Non tutti i mali vengono per nuocere. Avevamo lasciato qualche anno fa gli Staind ebbri di ‘felicità’ – per quanto questo termine possa essere adatto a quel simpaticone di Aaron Lewis – e ci ritroviamo ora invece al cospetto di una band dilaniata dalla tensione, una tensione che ha permesso loro di sfornare finalmente un album all’altezza di “Break The Cycle” ma che, complice il successo della carriera solista del già citato frontman, ha rischiato di fare del settimo album il loro canto del cigno. A raccontarci la difficile gestazione di “Staind” il chitarrista Mike…
CIAO MIKE, BEN TROVATO! COMINCIANDO PARLANDO DAL NUOVO ALBUM, PER MOLTI VERSI PIU’ SIMILE AI PRIMI LAVORI (“TORMENTOR” E “DYSFUNCTION”) CHE ALLA VOSTRA DISCOGRAFIA PIU’ RECENTE…COME MAI QUESTO SCELTA?
“Diciamo che con il penultimo disco avevamo voluto sperimentare in altre direzioni, mentre stavolta ci siamo trovati prima delle registrazioni e abbiamo deciso di comune accordo di andare a ripescare quella cattiveria che aveva animato i nostri esordi e che si era un po’ persa negli ultimi dischi; così sono usciti i primi riff in questa direzione, e da lì in poi tutto è venuto fuori in maniera assolutamente naturale”.
IMMAGINO LA RITROVATA AGGRESSIVITA’ POSSA ANCHE DIPENDERE DALLA CARRIERA SOLISTA DI AARRON, CHE AL CONTRARIO E’ INCENTRATA SUL VERSANTE ACUSTICO…
“Sì, volevamo tenere separati i due aspetti come facciamo di solito, diciamo che stavolta la parte acustica è finita nel disco solista di Aaron mentre la rabbia si è concentrata nel nuovo album degli Staind”.
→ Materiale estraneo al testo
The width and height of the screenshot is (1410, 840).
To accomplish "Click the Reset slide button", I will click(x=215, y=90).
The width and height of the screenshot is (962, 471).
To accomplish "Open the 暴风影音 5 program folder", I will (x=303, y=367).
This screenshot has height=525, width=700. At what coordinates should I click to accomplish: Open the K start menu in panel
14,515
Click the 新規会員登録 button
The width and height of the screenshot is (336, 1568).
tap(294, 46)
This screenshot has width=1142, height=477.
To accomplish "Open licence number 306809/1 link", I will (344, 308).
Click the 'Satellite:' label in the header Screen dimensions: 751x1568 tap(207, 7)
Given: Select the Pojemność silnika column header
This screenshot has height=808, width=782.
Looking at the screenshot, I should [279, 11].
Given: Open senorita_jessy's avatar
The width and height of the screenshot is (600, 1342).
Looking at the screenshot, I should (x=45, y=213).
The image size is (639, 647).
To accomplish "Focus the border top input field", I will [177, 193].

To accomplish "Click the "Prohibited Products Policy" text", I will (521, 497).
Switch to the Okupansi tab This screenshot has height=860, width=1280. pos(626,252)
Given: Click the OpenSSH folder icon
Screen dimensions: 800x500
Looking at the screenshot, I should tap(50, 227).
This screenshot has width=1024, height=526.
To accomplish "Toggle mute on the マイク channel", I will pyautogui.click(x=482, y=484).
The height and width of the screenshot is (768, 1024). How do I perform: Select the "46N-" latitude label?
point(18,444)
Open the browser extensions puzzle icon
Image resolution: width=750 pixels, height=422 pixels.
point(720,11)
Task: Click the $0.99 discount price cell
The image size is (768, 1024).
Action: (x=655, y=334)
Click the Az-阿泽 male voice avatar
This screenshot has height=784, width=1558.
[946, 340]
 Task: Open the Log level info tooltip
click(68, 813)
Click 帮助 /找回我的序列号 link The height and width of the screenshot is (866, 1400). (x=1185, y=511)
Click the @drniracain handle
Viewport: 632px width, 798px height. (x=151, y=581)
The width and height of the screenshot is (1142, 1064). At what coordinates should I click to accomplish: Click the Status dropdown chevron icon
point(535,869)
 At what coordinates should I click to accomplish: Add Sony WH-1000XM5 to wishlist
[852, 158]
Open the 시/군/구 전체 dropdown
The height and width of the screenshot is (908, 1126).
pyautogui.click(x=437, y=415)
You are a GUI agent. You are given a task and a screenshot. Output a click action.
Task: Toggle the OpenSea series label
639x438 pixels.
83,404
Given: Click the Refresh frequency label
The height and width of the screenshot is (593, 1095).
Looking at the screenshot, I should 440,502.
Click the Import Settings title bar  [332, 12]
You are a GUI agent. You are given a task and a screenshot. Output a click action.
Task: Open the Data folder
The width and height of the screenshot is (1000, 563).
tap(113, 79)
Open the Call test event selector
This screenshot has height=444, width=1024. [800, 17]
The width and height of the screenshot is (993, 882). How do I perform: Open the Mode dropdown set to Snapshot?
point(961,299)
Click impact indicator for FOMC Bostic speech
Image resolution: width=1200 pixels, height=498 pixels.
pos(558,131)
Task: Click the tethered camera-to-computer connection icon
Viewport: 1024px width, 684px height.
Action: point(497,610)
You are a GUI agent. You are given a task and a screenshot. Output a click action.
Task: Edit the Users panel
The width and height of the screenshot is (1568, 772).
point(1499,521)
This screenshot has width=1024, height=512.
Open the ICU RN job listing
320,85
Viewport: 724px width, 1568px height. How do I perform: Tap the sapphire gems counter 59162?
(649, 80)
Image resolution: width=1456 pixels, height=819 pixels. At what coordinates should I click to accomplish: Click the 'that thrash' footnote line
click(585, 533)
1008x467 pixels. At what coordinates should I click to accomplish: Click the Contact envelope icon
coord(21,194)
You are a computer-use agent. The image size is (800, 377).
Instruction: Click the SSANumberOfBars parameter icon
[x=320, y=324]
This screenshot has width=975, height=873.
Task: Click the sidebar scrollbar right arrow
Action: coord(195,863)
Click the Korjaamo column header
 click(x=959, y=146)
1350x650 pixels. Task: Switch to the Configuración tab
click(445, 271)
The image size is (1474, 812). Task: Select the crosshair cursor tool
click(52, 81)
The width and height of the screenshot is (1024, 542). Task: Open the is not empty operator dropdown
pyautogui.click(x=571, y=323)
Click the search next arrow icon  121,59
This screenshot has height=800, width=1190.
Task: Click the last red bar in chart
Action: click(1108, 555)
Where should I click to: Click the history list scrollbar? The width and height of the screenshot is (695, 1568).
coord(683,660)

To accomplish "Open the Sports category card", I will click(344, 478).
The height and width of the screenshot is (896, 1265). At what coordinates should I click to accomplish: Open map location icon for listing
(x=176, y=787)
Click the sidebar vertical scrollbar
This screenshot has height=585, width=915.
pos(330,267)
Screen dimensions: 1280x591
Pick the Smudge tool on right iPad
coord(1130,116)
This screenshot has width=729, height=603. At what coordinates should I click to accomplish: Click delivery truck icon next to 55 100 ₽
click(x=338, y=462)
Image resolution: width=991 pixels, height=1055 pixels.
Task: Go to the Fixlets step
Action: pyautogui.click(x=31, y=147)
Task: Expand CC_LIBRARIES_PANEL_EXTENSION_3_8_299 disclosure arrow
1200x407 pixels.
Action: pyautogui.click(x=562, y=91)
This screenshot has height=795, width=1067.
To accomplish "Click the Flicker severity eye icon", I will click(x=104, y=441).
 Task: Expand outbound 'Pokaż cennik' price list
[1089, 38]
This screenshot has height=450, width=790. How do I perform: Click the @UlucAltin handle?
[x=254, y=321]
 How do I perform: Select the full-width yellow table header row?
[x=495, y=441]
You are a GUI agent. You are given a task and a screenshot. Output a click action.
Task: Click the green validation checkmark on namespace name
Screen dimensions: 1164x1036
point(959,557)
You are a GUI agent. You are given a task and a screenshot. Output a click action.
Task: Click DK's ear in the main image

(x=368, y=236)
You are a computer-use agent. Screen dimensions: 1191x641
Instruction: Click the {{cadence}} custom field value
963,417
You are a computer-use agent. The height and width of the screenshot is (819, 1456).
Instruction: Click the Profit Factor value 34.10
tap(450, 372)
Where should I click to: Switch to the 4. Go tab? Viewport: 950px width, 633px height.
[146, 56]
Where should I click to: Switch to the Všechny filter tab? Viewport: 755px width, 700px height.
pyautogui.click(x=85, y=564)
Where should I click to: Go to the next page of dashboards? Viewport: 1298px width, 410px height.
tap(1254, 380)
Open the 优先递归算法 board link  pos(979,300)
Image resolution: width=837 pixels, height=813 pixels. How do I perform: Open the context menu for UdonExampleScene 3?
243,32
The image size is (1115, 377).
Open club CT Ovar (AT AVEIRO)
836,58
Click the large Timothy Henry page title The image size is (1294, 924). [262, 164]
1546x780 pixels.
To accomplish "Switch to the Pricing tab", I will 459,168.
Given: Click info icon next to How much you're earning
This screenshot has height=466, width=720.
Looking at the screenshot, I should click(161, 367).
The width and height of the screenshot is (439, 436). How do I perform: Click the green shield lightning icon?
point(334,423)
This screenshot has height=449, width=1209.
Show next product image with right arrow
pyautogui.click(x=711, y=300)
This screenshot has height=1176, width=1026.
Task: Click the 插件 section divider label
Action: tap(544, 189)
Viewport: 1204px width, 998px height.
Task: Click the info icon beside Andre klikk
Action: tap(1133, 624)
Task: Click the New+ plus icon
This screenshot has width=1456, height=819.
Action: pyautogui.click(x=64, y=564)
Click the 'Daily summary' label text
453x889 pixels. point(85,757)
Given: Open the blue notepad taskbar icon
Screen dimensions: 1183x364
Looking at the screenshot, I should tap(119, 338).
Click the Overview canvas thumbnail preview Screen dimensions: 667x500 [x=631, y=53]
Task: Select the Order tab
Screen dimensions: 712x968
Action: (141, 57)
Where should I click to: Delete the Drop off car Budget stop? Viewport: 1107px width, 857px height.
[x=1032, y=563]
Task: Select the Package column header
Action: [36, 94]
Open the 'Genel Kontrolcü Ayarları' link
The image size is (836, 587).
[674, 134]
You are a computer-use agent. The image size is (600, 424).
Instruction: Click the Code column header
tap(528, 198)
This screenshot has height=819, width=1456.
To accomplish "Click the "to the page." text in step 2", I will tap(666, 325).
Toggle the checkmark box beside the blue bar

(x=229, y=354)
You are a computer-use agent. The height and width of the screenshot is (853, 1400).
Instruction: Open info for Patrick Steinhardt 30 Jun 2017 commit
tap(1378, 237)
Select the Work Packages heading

SEMPRE A PROPOSITO DI RITORNO AL PASSATO, HO LETTO IN GIRO CHE L’EDIZIONE SPECIALE DEL DISCO CONTERRA’ ANCHE UNA RIEDZIONE DI “TORMENTOR”, IL VOSTRO DEBUT ALBUM ORMAI INTROVABILE, E’ COSI’?
“Sì, c’è una versione dell’album di tipo ‘fan pack’ in cui con un piccolo sovrapprezzo, ma non saprei dirti i dettagli”.
L’ULTIMA VOLTA CHE CI SIAMO SENTITI, DOPO L’USCITA DI “THE ILLUSION OF PROGRESS”, MI ERI SEMBRATO ENTUSIASTA DEL NUOVO METODO COMPOSITIVO CHE AVEVA VISTO LA BAND RIUNITA TUTTA INSIEME IN UN UNICO STUDIO, MENTRE STAVOLTA AVETE DI NUOVO REGISTRATO IN STUDI DIVERSI…COME MAI?
“Diciamo che, tanto erano state divertenti le sessioni di registrazioni di ‘The Illusion Of Progress’, quanto difficili lo sono state quelle di ‘Staind’. Tra l’abbandono di Jon dopo sedici anni passati insieme, gli impegni di Aaron per supportare l’avvio della sua carriera solista e le pressioni della casa discografica il songrwiting stavolta è stato davvero impegnativo. Ci siamo trovati all’inizio delle registrazioni, verso la fine dell’anno scorso, tutti insieme per iniziare a provare, ma dopo qualche settimana abbiamo capito che così non andava, quindi ci siamo salutati per le vacanze e al rientro ognuno è andato avanti a suonare da solo, fino a che non siamo riusciti a mettere insieme tutti i pezzi”.
A PROPOSITO DELLA DIPARTITA DEL VOSTRO BATTERISTA JON WYSOCKI, COSA CI PUOI RACCONTARE? E COME VI SIETE ORGANIZZATI PER IL SUO RIMPIAZZO?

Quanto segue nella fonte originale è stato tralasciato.